Horne Fisher looked at him thoughtfully as he turned away abruptly and busied himself with the papers on his desk. Then Fisher uttered a short phrase of thanks and farewell, and went out into the street, still very thoughtful.

His reflection seemed to end in resolution, and, falling into a more rapid stride, he passed out of the little town along a road leading toward the gate of the great park, the country seat of Sir Francis Verner. A glitter of sunlight made the early winter more like a late autumn, and the dark woods were touched here and there with red and golden leaves, like the last rays of a lost sunset. From a higher part of the road he had seen the long, classical facade of the great house with its many windows, almost immediately beneath him, but when the road ran down under the wall of the estate, topped with towering trees behind, he realized that it was half a mile round to the lodge gates. After walking for a few minutes along the lane, however, he came to a place where the wall had cracked and was in process of repair. As it was, there was a great gap in the gray masonry that looked at first as black as a cavern and only showed at a second glance the twilight of the twinkling trees. There was something fascinating about that unexpected gate, like the opening of a fairy tale.

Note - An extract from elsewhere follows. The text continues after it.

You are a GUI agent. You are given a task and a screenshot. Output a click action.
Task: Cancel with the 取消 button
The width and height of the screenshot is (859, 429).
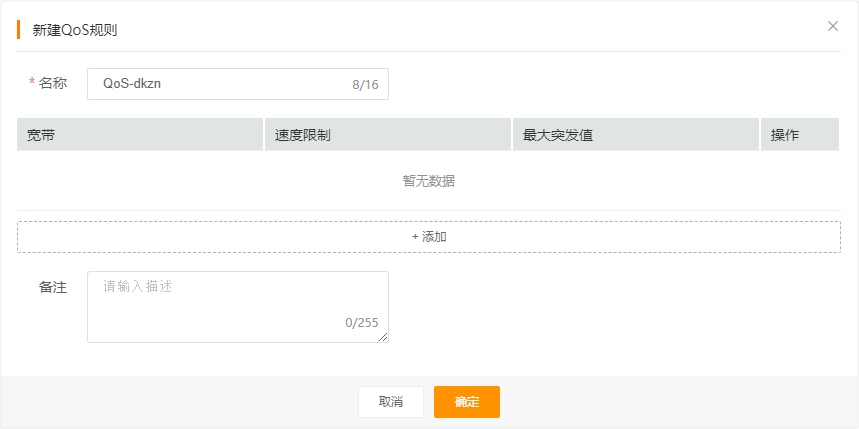pyautogui.click(x=391, y=402)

Horne Fisher had in him something of the aristocrat, which is very near to the anarchist. It was characteristic of him that he turned into this dark and irregular entry as casually as into his own front door, merely thinking that it would be a short cut to the house. He made his way through the dim wood for some distance and with some difficulty, until there began to shine through the trees a level light, in lines of silver, which he did not at first understand. The next moment he had come out into the daylight at the top of a steep bank, at the bottom of which a path ran round the rim of a large ornamental lake. The sheet of water which he had seen shimmering through the trees was of considerable extent, but was walled in on every side with woods which were not only dark, but decidedly dismal. At one end of the path was a classical statue of some nameless nymph, and at the other end it was flanked by two classical urns; but the marble was weather-stained and streaked with green and gray. A hundred other signs, smaller but more significant, told him that he had come on some outlying corner of the grounds neglected and seldom visited. In the middle of the lake was what appeared to be an island, and on the island what appeared to be meant for a classical temple, not open like a temple of the winds, but with a blank wall between its Doric pillars. We may say it only seemed like an island, because a second glance revealed a low causeway of flat stones running up to it from the shore and turning it into a peninsula. And certainly it only seemed like a temple, for nobody knew better than Horne Fisher that no god had ever dwelt in that shrine.

“That’s what makes all this classical landscape gardening so desolate,” he said to himself. “More desolate than Stonehenge or the Pyramids. We don’t believe in Egyptian mythology, but the Egyptians did; and I suppose even the Druids believed in Druidism. But the eighteenth-century gentleman who built these temples didn’t believe in Venus or Mercury any more than we do; that’s why the reflection of those pale pillars in the lake is truly only the shadow of a shade. They were men of the age of Reason; they, who filled their gardens with these stone nymphs, had less hope than any men in all history of really meeting a nymph in the forest.”